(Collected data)
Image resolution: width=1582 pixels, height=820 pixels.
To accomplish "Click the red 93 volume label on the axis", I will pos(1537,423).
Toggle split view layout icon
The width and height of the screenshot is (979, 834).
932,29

Your assignment>
All the records above need to be output exactly, with none omitted.

Result for this task>
Image resolution: width=1582 pixels, height=820 pixels.
To accomplish "Click the red 93 volume label on the axis", I will pos(1537,423).
Toggle split view layout icon
The width and height of the screenshot is (979, 834).
932,29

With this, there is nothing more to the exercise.